Use the Plugin API in the UI:

import { api } from './api';

const pong = await api.ping();

await api.setToken('new token');

Use the UI API in the plugin:

// Import methods to use from uiApi
import { uiApi } from './api';

// Show plugin UI with figma.showUI(__html__) etc.

figma.on('selectionchange', () => {
  uiApi.selectionChange(figma.currentPage.selection);
});

NOTE: You must always import the file calling the API creator functions in both the plugin and the UI, even if you aren't calling any API methods in that module. It is necessary so that both modules can handle calls from each other. You can use an unnamed import (e.g. import './api') if you do not need to call any methods in the module.

Plugin options

If needed, plugin options can be used to set plugin ID, target origins for messages passed between plugin and UI, and adjust timeout for API calls.

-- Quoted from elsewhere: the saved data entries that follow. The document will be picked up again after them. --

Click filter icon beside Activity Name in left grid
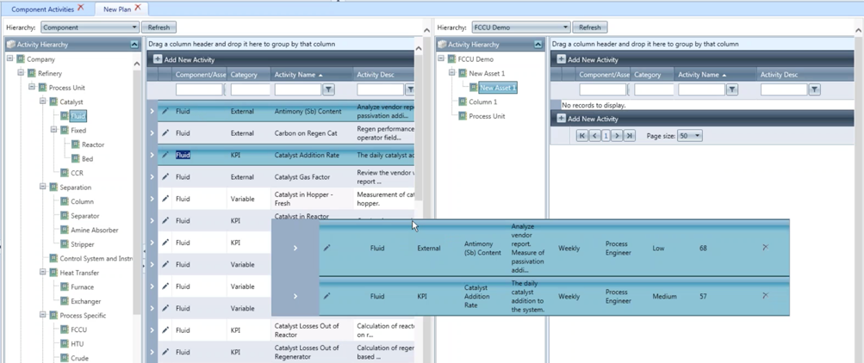864x363 pixels. point(328,89)
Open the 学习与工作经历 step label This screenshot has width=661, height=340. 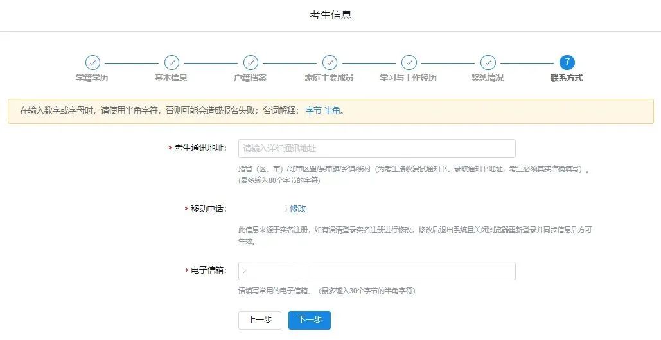point(408,78)
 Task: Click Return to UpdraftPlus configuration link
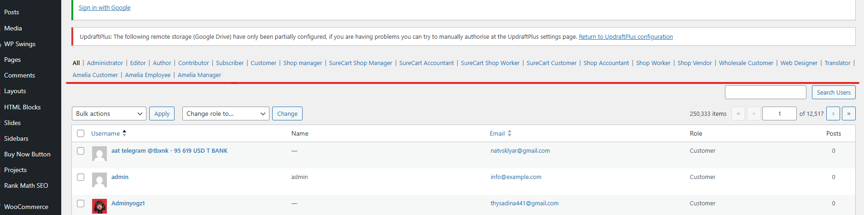point(625,37)
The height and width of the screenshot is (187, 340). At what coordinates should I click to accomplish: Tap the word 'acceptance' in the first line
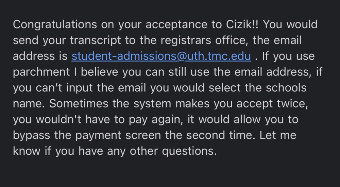click(176, 25)
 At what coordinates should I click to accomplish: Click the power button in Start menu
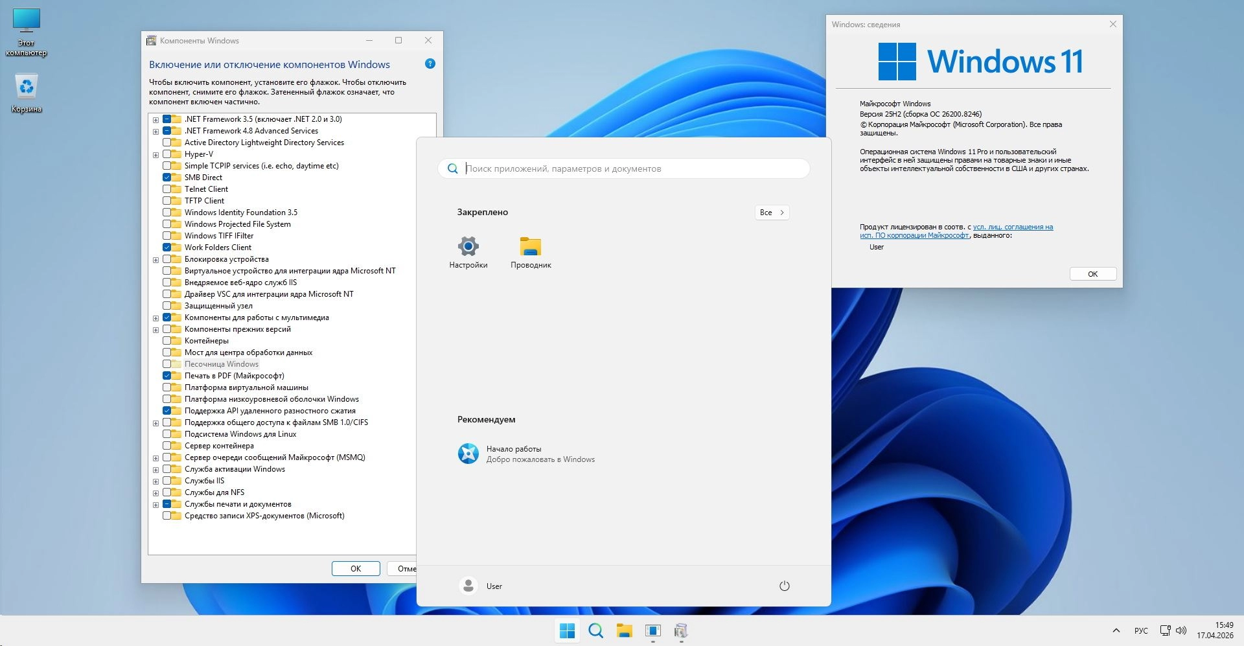pos(784,586)
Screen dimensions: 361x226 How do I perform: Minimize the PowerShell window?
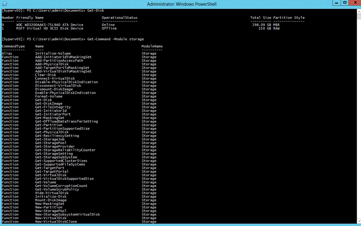tap(337, 3)
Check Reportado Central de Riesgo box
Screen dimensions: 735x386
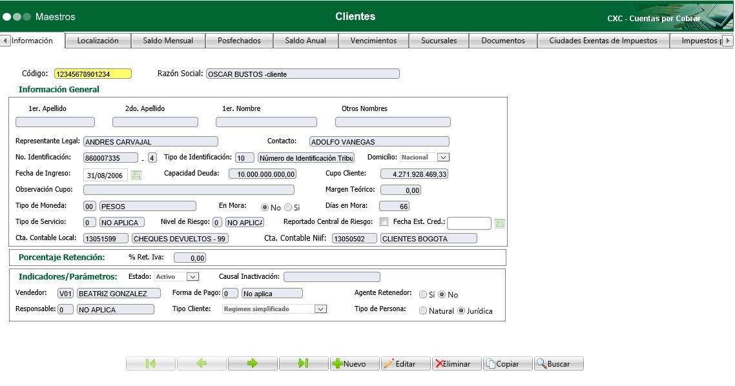click(x=384, y=222)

NOTE: If you are running a hosted (non-null origin) plugin UI, you must set pluginId to allow messages to be passed between plugin logic and UI.

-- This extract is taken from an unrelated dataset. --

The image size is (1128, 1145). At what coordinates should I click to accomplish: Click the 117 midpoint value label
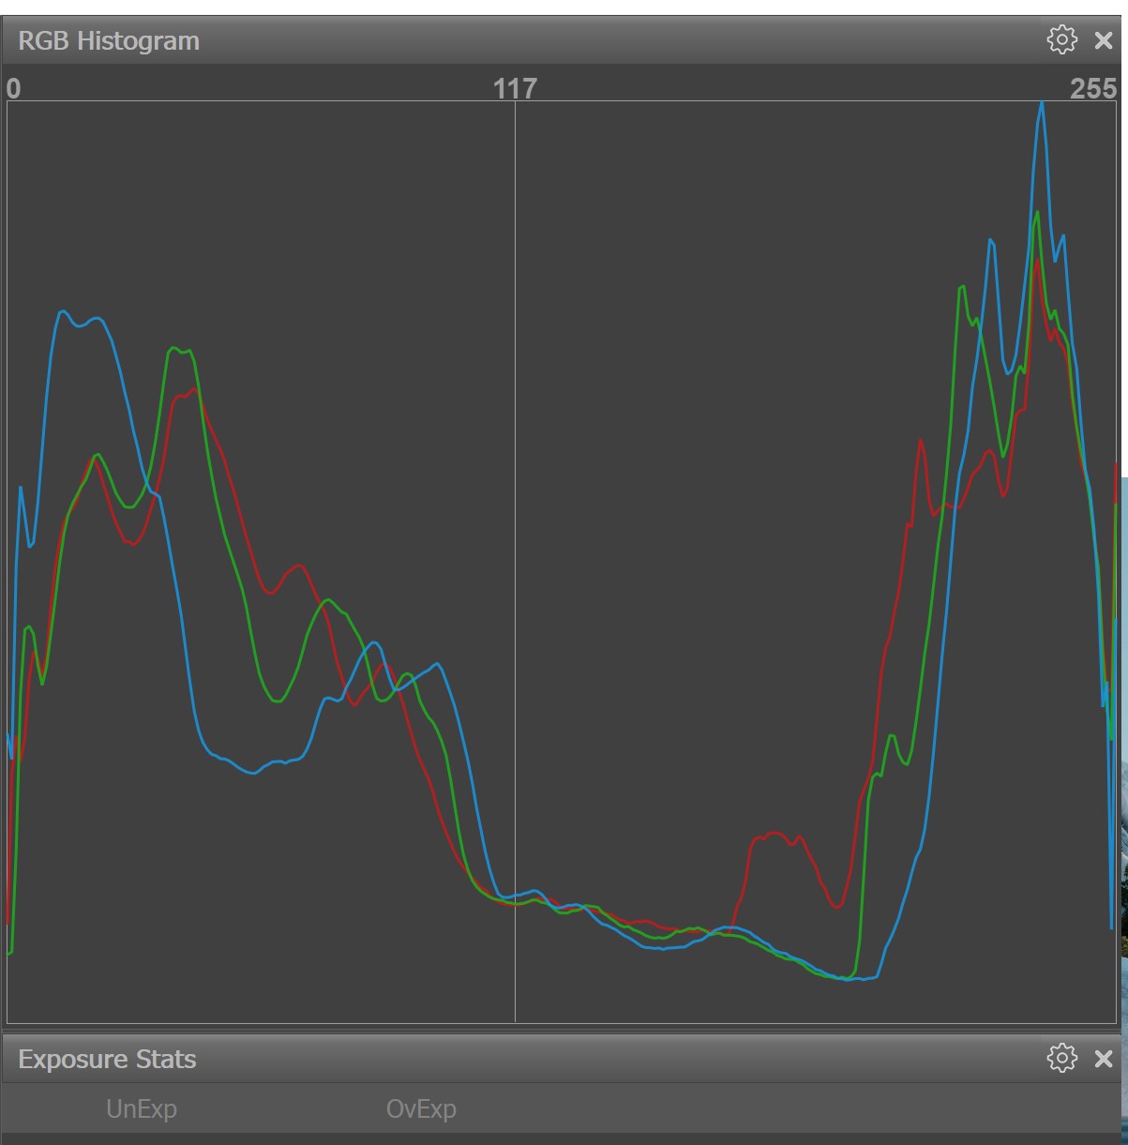[515, 88]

The options work on a "latest takes presence" principle: when createPluginAPI or createUIAPI are called, whatever options are passed to them override any previous options. Remember that recreating the APIs with new options only on the plugin or only on the UI side will lead to the different sides of your API working with different options, so it is recommended to define a static common options object and use it for creating both APIs.

import { createPluginAPI, createUIAPI, RPCOptions } from 'figma-plugin-api';

import manifest from '../manifest.json';

const pluginOptions: RPCOptions = {
  /**
   * Timeout in milliseconds
   * Default: 3000
   */
  timeoutMs: 5000,
  /**
   * If your plugin UI is hosted (non-null origin), pluginId must be defined to allow messages to be sent
   */
  pluginId: manifest.id,
  /**
   * Specifies what the origin of the plugin UI must be for a message to be dispatched from plugin logic to UI
   * If defined, add 'http://localhost:<port>' to this field in your local environment
   * to allow messaging while running on a dev server
   * Default: '*'
   */
  logicTargetOrigin: 'https://www.your-hosted-plugin.com',
  /**
   * Specifies what the origin of the plugin logic must be for a message to be dispatched from UI to plugin logic
   * Usually 'https://www.figma.com'
   * Default: '*'
   */
  uiTargetOrigin: 'https://www.figma.com'
};

export const api = createPluginAPI(
  {
    ...
  },
  pluginOptions
);

export const uiApi = createUIAPI(
  {
    ...
  },
  pluginOptions
);

Troubleshooting

Debugging tactics

  • Add logging to your API methods to see if they are being called
  • Add logging to the plugin and UI to see if messages are being received:
    • Plugin logic:

      figma.ui.onmessage = (msg) => {
        console.log('Plugin received message:', msg);
      };
    • Plugin UI:

      window.addEventListener('message', (e) => {
        // React specific: Do not log React dev tools messages
        if (e.data.source?.includes('react-devtools')) {
          return;
        }
      
        if (Object.hasOwn(e.data, 'pluginMessage')) {
          console.log('UI received message:', e.data.pluginMessage);
        } else {
          console.log('UI received message:', e);
        }
      });

Error: Request <number> (<method name>) timed out.

Most probably either the remote API call doesn't get through to the handler side, there is no handler for it, or the return message doesn't get through to the caller side. Checklist:

  • Have you imported the api module in both plugin logic and plugin UI?
    • Some packagers with certain configurations will drop unused named imports, so make sure to use import './api-wrapper'; instead of import { api } from './api-wrapper; if you are not using any of the API functions. The first syntax commonly means "this module has side effects" and the import will be included.
  • Hosted plugins (non-null origin): have you set the plugin id to the API options?
  • If you have set logicTargetOrigin and/or uiTargetOrigin, are they correct?
    • Omit them from the API options or set them to the '*' wildcard to test.

Library developers

This library is intended to be imported from one source for the entire project as it behaves like a singleton and expects to be the only handler of RPC procotol calls. This means if you use this library in your library, add it as a peerDependency and ensure it is not bundled with your code.